*Record extracts*:
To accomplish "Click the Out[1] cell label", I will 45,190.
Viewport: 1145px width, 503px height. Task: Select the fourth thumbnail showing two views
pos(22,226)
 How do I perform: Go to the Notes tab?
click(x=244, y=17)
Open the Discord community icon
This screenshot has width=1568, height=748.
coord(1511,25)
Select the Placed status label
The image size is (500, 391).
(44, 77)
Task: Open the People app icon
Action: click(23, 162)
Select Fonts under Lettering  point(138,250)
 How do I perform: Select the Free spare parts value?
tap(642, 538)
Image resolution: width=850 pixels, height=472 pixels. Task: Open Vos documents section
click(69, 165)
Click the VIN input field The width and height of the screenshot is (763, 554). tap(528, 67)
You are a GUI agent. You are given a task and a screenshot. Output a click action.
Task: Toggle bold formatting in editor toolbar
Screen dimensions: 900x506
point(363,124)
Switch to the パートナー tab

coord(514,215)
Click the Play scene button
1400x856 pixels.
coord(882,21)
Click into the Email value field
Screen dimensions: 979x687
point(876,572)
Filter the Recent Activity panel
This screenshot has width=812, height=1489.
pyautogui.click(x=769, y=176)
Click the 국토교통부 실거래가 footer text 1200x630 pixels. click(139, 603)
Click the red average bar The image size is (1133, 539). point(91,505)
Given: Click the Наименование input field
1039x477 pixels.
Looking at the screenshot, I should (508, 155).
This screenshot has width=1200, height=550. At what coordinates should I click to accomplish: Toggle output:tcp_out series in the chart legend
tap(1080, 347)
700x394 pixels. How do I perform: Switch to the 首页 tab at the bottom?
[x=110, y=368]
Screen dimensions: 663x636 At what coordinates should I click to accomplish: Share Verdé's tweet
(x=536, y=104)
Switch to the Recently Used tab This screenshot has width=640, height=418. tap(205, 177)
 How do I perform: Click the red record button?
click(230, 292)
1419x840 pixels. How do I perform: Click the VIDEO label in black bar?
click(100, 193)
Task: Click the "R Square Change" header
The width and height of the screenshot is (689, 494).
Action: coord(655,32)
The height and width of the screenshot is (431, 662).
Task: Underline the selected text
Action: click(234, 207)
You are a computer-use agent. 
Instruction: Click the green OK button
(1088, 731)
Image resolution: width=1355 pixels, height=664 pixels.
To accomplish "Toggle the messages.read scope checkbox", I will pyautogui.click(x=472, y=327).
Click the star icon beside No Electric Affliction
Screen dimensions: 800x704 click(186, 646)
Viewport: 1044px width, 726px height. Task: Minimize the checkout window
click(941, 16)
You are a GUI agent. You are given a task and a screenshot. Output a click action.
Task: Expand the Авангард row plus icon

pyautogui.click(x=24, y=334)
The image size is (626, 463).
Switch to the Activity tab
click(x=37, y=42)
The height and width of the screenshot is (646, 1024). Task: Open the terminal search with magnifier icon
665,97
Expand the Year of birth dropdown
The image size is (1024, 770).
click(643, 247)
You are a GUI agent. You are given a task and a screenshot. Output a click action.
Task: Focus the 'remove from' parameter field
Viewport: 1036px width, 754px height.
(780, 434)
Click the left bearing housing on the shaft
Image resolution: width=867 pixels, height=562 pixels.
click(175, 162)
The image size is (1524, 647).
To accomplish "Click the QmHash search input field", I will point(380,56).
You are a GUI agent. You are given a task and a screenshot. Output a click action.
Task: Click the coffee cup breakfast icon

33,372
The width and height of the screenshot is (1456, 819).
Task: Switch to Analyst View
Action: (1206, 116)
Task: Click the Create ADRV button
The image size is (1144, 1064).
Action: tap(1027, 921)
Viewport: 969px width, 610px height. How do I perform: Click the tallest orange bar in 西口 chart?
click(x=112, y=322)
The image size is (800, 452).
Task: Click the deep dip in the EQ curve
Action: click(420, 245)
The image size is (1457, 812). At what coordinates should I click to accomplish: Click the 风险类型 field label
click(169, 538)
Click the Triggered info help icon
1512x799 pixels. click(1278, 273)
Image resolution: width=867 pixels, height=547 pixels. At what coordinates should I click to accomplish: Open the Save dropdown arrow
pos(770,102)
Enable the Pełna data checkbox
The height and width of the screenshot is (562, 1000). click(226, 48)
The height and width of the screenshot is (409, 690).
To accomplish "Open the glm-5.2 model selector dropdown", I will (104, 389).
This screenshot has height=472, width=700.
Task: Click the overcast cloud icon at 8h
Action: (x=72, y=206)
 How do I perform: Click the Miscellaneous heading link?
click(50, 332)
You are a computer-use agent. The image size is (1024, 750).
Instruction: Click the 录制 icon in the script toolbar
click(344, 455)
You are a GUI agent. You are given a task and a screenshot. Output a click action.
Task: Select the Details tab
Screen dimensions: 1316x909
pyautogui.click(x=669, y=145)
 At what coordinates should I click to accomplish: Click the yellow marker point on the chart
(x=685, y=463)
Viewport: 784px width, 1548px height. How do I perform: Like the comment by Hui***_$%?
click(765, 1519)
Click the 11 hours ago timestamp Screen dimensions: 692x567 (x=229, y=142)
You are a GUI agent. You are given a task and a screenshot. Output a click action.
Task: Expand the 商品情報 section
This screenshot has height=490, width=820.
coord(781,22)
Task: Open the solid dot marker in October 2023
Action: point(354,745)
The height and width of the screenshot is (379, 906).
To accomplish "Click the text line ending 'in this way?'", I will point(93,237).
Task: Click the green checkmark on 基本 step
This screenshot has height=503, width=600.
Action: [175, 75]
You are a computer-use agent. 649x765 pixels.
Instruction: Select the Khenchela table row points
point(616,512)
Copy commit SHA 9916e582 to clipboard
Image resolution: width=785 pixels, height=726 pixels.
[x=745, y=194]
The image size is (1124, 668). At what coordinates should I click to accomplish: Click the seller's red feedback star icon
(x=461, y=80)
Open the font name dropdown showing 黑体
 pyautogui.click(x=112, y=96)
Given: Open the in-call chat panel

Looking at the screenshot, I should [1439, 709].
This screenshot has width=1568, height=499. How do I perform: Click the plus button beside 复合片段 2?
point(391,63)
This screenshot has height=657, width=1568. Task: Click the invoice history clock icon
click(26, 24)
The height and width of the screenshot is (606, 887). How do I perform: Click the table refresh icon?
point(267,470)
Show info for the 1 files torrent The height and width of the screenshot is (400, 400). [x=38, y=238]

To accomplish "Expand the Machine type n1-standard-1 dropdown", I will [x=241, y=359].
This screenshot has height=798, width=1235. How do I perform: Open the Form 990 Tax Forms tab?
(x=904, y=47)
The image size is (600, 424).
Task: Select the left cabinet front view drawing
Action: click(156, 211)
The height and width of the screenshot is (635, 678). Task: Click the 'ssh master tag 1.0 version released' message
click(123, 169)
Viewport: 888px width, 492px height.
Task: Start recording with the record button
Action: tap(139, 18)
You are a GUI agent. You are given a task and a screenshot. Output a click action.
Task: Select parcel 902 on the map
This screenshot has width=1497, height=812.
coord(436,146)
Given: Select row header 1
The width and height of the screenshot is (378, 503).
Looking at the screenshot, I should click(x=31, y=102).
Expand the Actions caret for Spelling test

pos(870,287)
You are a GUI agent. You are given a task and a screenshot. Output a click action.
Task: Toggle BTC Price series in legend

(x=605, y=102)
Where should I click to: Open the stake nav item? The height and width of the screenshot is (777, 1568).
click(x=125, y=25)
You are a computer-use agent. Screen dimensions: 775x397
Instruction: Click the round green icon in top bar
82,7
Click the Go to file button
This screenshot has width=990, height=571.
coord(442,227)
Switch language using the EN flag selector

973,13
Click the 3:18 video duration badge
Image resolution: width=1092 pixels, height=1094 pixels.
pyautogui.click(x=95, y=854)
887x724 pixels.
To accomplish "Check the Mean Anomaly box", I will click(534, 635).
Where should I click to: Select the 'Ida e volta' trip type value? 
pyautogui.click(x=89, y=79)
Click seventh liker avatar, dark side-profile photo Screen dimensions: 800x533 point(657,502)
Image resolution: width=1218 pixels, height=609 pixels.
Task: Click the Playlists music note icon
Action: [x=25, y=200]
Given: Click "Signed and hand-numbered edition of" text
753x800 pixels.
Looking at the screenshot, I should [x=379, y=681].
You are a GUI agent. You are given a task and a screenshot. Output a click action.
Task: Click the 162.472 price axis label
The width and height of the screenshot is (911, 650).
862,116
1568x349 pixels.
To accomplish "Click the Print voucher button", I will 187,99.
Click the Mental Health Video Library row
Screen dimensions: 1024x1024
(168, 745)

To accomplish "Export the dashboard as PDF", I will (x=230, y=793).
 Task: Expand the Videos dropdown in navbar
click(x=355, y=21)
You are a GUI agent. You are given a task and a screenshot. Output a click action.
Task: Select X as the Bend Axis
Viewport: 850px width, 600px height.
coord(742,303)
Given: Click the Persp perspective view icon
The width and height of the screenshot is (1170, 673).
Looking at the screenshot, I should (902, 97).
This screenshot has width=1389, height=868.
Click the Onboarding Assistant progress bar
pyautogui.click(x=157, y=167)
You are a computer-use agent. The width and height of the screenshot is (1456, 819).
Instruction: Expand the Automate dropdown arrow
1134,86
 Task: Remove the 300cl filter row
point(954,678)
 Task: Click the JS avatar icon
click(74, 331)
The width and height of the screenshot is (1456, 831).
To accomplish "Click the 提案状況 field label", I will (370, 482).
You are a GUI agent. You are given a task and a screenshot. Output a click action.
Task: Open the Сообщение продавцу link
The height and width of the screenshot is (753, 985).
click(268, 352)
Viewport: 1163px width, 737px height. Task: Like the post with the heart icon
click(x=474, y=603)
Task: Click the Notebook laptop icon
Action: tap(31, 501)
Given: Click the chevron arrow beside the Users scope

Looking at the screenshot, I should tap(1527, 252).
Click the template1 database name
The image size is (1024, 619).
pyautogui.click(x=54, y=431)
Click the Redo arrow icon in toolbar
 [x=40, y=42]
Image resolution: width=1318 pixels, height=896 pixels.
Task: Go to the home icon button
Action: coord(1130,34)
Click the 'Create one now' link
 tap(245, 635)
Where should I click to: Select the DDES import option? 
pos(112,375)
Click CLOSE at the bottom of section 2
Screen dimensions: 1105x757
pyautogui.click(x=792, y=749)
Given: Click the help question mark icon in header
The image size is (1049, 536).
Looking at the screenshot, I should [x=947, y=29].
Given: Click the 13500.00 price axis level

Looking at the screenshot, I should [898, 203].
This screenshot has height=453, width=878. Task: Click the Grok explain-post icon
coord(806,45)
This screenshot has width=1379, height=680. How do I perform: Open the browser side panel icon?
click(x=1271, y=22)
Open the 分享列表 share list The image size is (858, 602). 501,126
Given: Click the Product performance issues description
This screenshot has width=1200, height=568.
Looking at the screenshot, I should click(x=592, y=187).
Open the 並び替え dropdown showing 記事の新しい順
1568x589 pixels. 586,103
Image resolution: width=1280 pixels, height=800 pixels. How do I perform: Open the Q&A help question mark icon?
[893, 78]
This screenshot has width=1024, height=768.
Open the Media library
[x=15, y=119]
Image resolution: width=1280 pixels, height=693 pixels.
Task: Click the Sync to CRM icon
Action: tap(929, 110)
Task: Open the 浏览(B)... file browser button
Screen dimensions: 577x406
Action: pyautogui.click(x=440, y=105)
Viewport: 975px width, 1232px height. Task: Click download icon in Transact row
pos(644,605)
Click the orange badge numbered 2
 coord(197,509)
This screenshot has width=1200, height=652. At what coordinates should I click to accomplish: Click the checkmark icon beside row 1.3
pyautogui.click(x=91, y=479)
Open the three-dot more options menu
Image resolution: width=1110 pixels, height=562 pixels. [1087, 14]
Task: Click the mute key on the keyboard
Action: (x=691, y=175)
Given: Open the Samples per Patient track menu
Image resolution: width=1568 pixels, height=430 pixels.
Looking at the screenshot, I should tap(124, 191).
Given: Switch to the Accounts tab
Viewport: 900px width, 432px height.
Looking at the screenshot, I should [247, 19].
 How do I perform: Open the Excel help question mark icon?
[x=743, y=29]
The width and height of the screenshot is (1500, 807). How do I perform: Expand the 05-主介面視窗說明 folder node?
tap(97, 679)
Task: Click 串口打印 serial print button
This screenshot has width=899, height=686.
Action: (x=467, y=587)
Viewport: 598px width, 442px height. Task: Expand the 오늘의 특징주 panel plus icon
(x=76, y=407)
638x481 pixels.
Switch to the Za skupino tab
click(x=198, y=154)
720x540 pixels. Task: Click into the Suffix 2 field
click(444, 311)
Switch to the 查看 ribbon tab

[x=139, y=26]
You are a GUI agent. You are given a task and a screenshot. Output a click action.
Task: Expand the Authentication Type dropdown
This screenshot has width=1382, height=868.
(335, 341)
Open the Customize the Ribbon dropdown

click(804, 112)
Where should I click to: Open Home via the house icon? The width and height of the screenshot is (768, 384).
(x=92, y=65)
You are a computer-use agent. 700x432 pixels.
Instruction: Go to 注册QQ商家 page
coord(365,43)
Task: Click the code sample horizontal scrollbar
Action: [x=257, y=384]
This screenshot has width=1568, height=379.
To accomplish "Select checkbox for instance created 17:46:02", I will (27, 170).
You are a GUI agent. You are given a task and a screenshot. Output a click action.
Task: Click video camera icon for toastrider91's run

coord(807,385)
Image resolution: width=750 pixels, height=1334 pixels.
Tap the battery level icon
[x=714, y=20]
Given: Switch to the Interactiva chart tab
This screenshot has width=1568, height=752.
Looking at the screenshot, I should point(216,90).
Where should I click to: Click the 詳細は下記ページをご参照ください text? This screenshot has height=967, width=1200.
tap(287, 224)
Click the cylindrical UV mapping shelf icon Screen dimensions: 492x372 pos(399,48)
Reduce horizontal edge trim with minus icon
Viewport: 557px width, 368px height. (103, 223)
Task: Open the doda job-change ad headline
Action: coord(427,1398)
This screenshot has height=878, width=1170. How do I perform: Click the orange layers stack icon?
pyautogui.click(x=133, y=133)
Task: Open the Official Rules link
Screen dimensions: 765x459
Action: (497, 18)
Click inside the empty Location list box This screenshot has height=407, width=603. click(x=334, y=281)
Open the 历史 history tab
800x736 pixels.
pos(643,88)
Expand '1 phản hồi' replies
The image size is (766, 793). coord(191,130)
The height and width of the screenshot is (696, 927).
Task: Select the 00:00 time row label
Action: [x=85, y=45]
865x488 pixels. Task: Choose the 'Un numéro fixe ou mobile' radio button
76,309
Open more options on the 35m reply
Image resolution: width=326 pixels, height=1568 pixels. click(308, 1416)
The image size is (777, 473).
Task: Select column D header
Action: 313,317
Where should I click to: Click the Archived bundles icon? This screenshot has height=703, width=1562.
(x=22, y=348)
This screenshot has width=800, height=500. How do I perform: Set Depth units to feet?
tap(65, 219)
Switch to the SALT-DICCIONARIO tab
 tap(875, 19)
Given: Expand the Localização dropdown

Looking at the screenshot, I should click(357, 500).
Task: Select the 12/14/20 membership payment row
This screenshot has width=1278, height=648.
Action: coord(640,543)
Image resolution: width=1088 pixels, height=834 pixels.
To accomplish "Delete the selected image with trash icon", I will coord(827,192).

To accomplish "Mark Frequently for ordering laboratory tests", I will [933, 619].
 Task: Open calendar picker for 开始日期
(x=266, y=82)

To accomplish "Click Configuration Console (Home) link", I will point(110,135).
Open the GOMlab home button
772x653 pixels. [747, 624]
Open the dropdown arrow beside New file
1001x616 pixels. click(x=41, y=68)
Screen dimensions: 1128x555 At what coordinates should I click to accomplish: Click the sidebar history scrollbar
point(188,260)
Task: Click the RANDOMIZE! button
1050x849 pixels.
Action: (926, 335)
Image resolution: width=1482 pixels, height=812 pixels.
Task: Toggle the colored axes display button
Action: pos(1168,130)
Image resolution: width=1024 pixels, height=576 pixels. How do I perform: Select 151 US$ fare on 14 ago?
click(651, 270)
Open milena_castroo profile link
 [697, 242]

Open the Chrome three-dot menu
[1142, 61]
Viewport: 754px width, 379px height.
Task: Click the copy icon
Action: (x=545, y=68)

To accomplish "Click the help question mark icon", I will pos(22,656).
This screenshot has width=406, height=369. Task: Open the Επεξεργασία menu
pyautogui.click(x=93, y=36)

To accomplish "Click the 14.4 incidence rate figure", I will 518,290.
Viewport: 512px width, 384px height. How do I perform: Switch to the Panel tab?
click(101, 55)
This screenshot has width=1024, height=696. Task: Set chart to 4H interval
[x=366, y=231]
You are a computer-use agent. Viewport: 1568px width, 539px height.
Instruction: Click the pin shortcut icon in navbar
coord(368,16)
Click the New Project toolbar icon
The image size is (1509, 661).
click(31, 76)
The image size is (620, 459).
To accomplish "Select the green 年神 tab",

*Exercise prompt*: Taking the material above, extract exactly and only the lines from the line with "Click the 11" to the line with "Task: Expand the 商品情報 section", inclusive of both.

*Your response*:
Click the 11 hours ago timestamp Screen dimensions: 692x567 (x=229, y=142)
You are a GUI agent. You are given a task and a screenshot. Output a click action.
Task: Expand the 商品情報 section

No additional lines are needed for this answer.